Lavoro, Socio, Accertamento della natura subordinata del
rapporto, Diritto alle mensilità supplementari e agli emolumenti di fine
rapporto

 

Premesso

 

che con sentenza n. 1332/2015, depositata in data 11
agosto 2015, la Corte di appello di Roma, in riforma della sentenza di primo
grado del Tribunale di Velletri, ha respinto le domande di V.E. volte ad
ottenere, nei confronti della C. Immobiliare S.p.A., l’accertamento della
natura subordinata del rapporto intercorso dall’1/9/1996 al 20/9/2006 (con
interruzione dal novembre 1998 all’aprile 1999), escluso il periodo già
regolarizzato 3/2 – 30/6/1997, e il pagamento delle conseguenti differenze
retributive;

– che, a sostegno della propria decisione, la Corte
di appello ha rilevato: 1) che l’E. era stato A.U. della società e che
l’esercizio di tale carica era da ritenersi incompatibile con la condizione di
lavoratore subordinato; 2) che, in ogni caso, l’istruttoria non aveva
confermato che il padre della socia di maggioranza, e A.U. della società
successivamente all’E., vi avesse effettivamente rivestito la qualità di
amministratore di fatto e che l’appellato fosse sottoposto al potere direttivo,
di controllo e disciplinare di quest’ultimo;

– che avverso detta sentenza ha proposto ricorso per
cassazione l’E., con due motivi, assistiti da memoria, cui ha resistito con
controricorso la C. Immobiliare S.r.l. (già C. Immobiliare S.p.A.);

– che la società ha depositato documenti relativi
all’ammissibilità del controricorso;

 

Rilevato

 

che con il primo motivo, deducendo la violazione o
falsa applicazione degli artt. 36 Cost., 2086, 2094 e 2099 cod. civ., il ricorrente censura la sentenza
impugnata sia per avere ritenuto incompatibile la qualità di A.U. di una
società con la sussistenza di un rapporto di lavoro subordinato, sia per non
avere adeguatamente valutato il materiale probatorio e, in particolare, le
risultanze delle dichiarazioni testimoniali;

– che con il secondo motivo, deducendo il vizio di
motivazione nonché la violazione e falsa applicazione degli artt. 114, 132, 359 cod. proc. civ. e 118
disp. att. dello stesso Codice, il ricorrente censura la sentenza impugnata
per non avere motivato in ordine al diritto alle mensilità supplementari e agli
emolumenti di fine rapporto relativamente al periodo (dal 3/2/1997 al
30/6/1997) in cui esso era stato regolarizzato, nonostante che la relativa
domanda fosse stata reiterata in grado di appello;

 

Osservato

 

preliminarmente che l’eccezione di nullità o di
inammissibilità del controricorso, per non essere stato firmato né manualmente
né digitalmente dal legale della società, deve essere disattesa alla stregua
della documentazione depositata da quest’ultimo, avv.

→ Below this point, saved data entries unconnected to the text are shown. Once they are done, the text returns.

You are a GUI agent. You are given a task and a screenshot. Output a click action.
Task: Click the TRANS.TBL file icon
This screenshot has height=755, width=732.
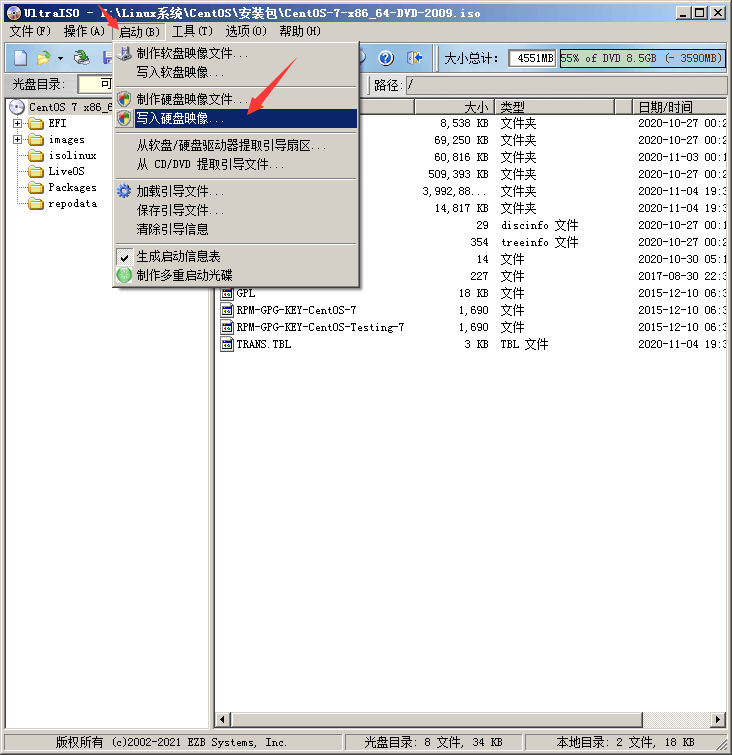coord(227,344)

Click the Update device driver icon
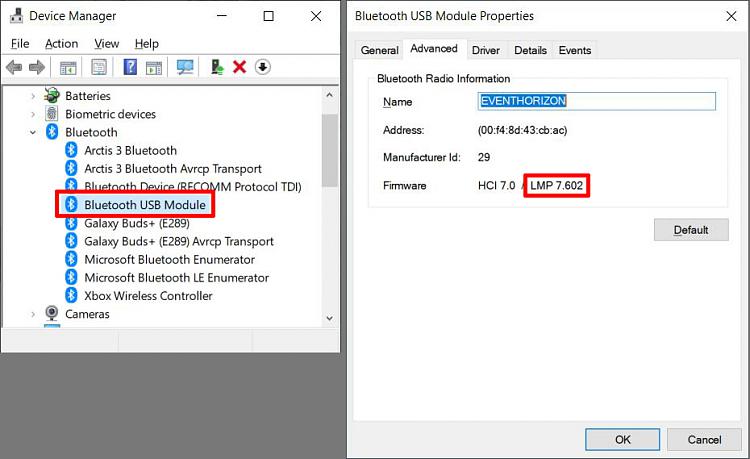click(215, 67)
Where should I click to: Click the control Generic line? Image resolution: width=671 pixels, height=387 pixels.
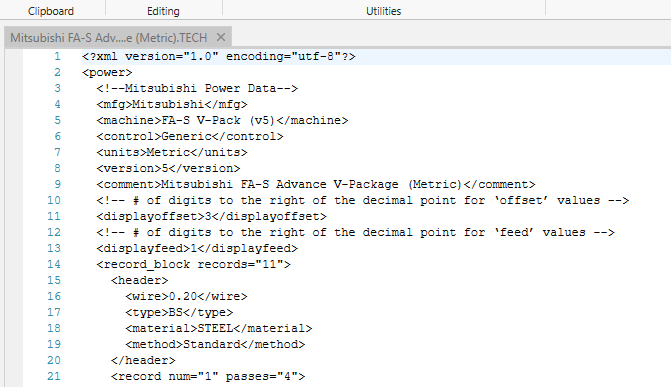click(190, 137)
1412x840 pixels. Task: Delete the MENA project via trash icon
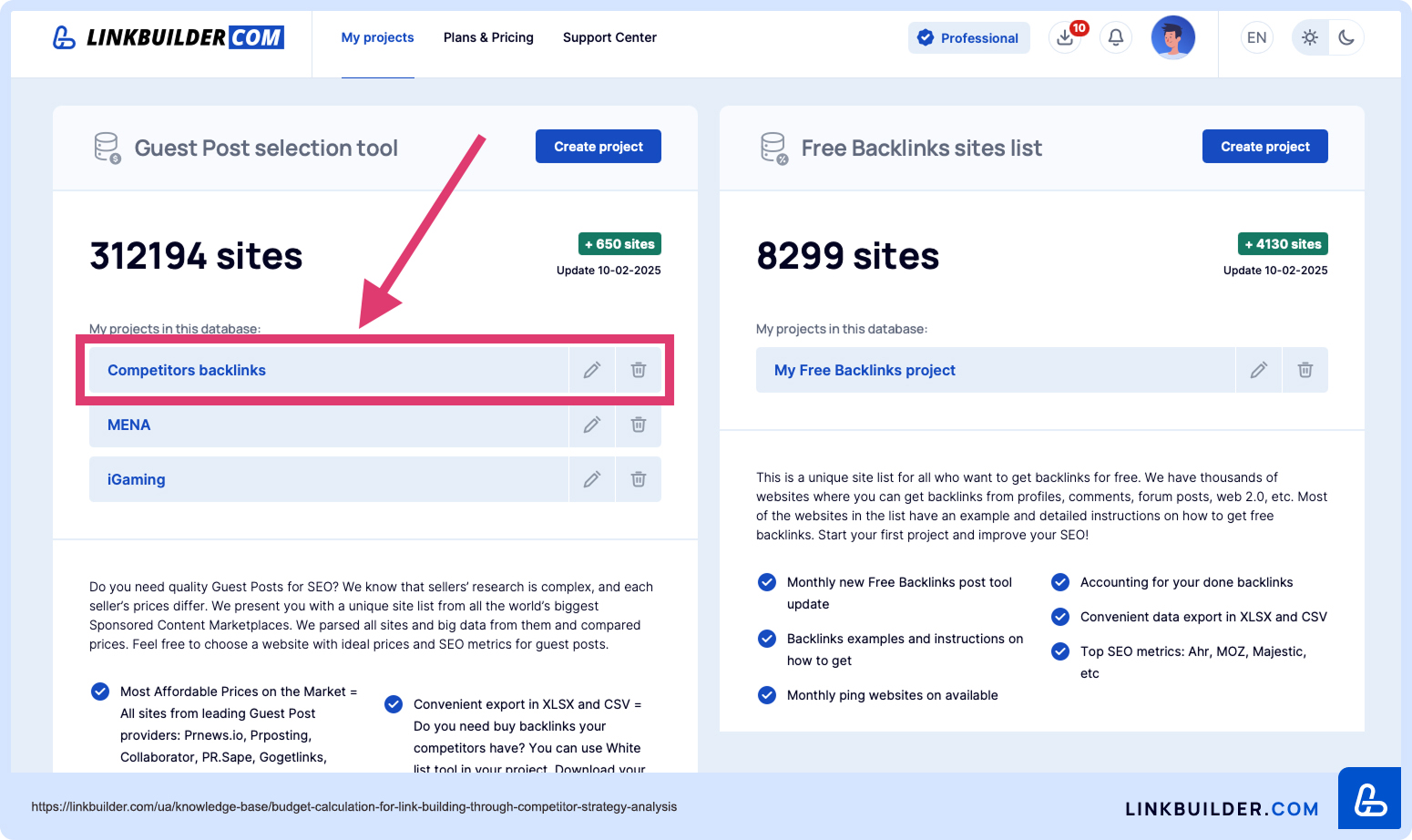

R.R. (“Asseverazione
di conformità della copia cartacea dell’atto notificato in

formato telematico via PEC” e relativi
allegati), documentazione dalla quale risulta la sottoscrizione della stessa in
calce all’elenco degli atti (ivi compreso il controricorso) notificati ad
entrambi i difensori della controparte in formato digitale a mezzo posta
elettronica certificata;

– che il primo motivo è inammissibile;

– che, infatti, anche ove potesse mettersi in
discussione il principio, di cui la Corte ha fatto applicazione (e cioè quello
della incompatibilità tra la carica di A.U. di una società e la contemporanea
sussistenza, in capo al medesimo soggetto, della qualità di lavoratore
subordinato alle dipendenze di essa: in tal senso Cass.
n. 6819/2000), resta che la seconda ragione decisoria, di per sé
autonomamente idonea a sostenere la pronuncia di rigetto delle domande, non
risulta adeguatamente censurata, avendo il ricorrente svolto in proposito
considerazioni unicamente dirette ad un diverso apprezzamento del merito della
controversia, estraneo alla sede del giudizio di legittimità, e risultando
altresì, e comunque, non trascritte le deposizioni testimoniali, di cui la
Corte di appello avrebbe frainteso la reale portata dimostrativa;

– che, come ripetutamente precisato, “qualora
la decisione di merito si fondi su di una pluralità di ragioni, tra loro
distinte e autonome, singolarmente idonee a sorreggerla sul piano logico e
giuridico, la ritenuta infondatezza delle censure mosse ad una delle rationes
decidendi rende inammissibili, per sopravvenuto difetto di interesse, le
censure relative alle altre ragioni esplicitamente fatte oggetto di doglianza,
in quanto queste ultime non potrebbero comunque condurre, stante l’intervenuta
definitività delle altre, alla cassazione della decisione stessa” (Cass.
n. 2108/2012, fra le numerose conformi);

– che anche il secondo motivo è da ritenersi
inammissibile, per inosservanza del requisito di cui all’art. 366, comma Io, n. 6 cod. proc. civ., non avendo
il ricorrente riportato l’atto di appello nella parte in cui sarebbe stata
reiterata la domanda (di pagamento, per il periodo regolarizzato, delle
mensilità supplementari e degli emolumenti di fine rapporto) del cui omesso
esame egli si duole;

 

Ritenuto

 

conclusivamente che il ricorso deve essere respinto;

– che le spese seguono la soccombenza e si liquidano
come in dispositivo

 

P.Q.M.

 

Rigetta il ricorso; condanna il ricorrente al
pagamento delle spese del presente giudizio, liquidate in euro 200,00 per
esborsi e in euro 4.000,00 per compensi professionali, oltre spese generali al
15% e accessori di legge.

Ai sensi dell’art. 13, comma 1 quater, D.P.R. n. 115
del 2002 dà atto della sussistenza dei presupposti processuali per il
versamento, da parte del ricorrente, dell’ulteriore importo a titolo di
contributo unificato pari a quello previsto per il ricorso, a norma del comma 1
bis dello stesso articolo 13, se
dovuto.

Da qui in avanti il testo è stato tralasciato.